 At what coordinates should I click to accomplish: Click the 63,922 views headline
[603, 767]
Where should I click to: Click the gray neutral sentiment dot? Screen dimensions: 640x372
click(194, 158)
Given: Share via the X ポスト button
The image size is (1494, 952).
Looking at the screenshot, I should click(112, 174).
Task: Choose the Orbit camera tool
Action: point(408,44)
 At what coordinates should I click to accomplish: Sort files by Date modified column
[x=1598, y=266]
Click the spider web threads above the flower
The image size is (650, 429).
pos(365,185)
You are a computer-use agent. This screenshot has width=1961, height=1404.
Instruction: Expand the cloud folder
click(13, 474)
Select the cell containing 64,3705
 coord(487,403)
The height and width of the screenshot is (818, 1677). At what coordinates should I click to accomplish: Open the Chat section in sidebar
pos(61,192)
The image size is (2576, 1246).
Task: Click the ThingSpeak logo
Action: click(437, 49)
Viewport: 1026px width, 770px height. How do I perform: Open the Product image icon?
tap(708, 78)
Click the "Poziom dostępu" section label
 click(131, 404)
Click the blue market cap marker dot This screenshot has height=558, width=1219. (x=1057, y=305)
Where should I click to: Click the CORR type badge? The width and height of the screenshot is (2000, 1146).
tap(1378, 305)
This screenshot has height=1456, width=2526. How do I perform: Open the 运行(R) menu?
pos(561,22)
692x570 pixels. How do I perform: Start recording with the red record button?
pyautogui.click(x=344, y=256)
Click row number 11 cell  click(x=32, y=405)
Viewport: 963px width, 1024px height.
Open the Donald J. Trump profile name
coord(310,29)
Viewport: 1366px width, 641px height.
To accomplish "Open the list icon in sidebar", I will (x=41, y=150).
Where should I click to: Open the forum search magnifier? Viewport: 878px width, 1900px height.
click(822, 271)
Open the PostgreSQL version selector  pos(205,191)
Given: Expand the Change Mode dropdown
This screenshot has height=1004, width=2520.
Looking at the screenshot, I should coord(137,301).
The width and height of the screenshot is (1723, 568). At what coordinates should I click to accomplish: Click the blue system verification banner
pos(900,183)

__GIVEN INSTRUCTION__: Reproduce all of the lines above verbatim.

__WORKED SOLUTION__:
 At what coordinates should I click to accomplish: Click the 63,922 views headline
[603, 767]
Where should I click to: Click the gray neutral sentiment dot? Screen dimensions: 640x372
click(194, 158)
Given: Share via the X ポスト button
The image size is (1494, 952).
Looking at the screenshot, I should click(112, 174).
Task: Choose the Orbit camera tool
Action: point(408,44)
 At what coordinates should I click to accomplish: Sort files by Date modified column
[x=1598, y=266]
Click the spider web threads above the flower
The image size is (650, 429).
pos(365,185)
You are a computer-use agent. This screenshot has width=1961, height=1404.
Instruction: Expand the cloud folder
click(13, 474)
Select the cell containing 64,3705
 coord(487,403)
The height and width of the screenshot is (818, 1677). At what coordinates should I click to accomplish: Open the Chat section in sidebar
pos(61,192)
The image size is (2576, 1246).
Task: Click the ThingSpeak logo
Action: click(437, 49)
Viewport: 1026px width, 770px height. How do I perform: Open the Product image icon?
tap(708, 78)
Click the "Poziom dostępu" section label
 click(131, 404)
Click the blue market cap marker dot This screenshot has height=558, width=1219. (x=1057, y=305)
Where should I click to: Click the CORR type badge? The width and height of the screenshot is (2000, 1146).
tap(1378, 305)
This screenshot has height=1456, width=2526. How do I perform: Open the 运行(R) menu?
pos(561,22)
692x570 pixels. How do I perform: Start recording with the red record button?
pyautogui.click(x=344, y=256)
Click row number 11 cell  click(x=32, y=405)
Viewport: 963px width, 1024px height.
Open the Donald J. Trump profile name
coord(310,29)
Viewport: 1366px width, 641px height.
To accomplish "Open the list icon in sidebar", I will (x=41, y=150).
Where should I click to: Open the forum search magnifier? Viewport: 878px width, 1900px height.
click(822, 271)
Open the PostgreSQL version selector  pos(205,191)
Given: Expand the Change Mode dropdown
This screenshot has height=1004, width=2520.
Looking at the screenshot, I should coord(137,301).
The width and height of the screenshot is (1723, 568). At what coordinates should I click to accomplish: Click the blue system verification banner
pos(900,183)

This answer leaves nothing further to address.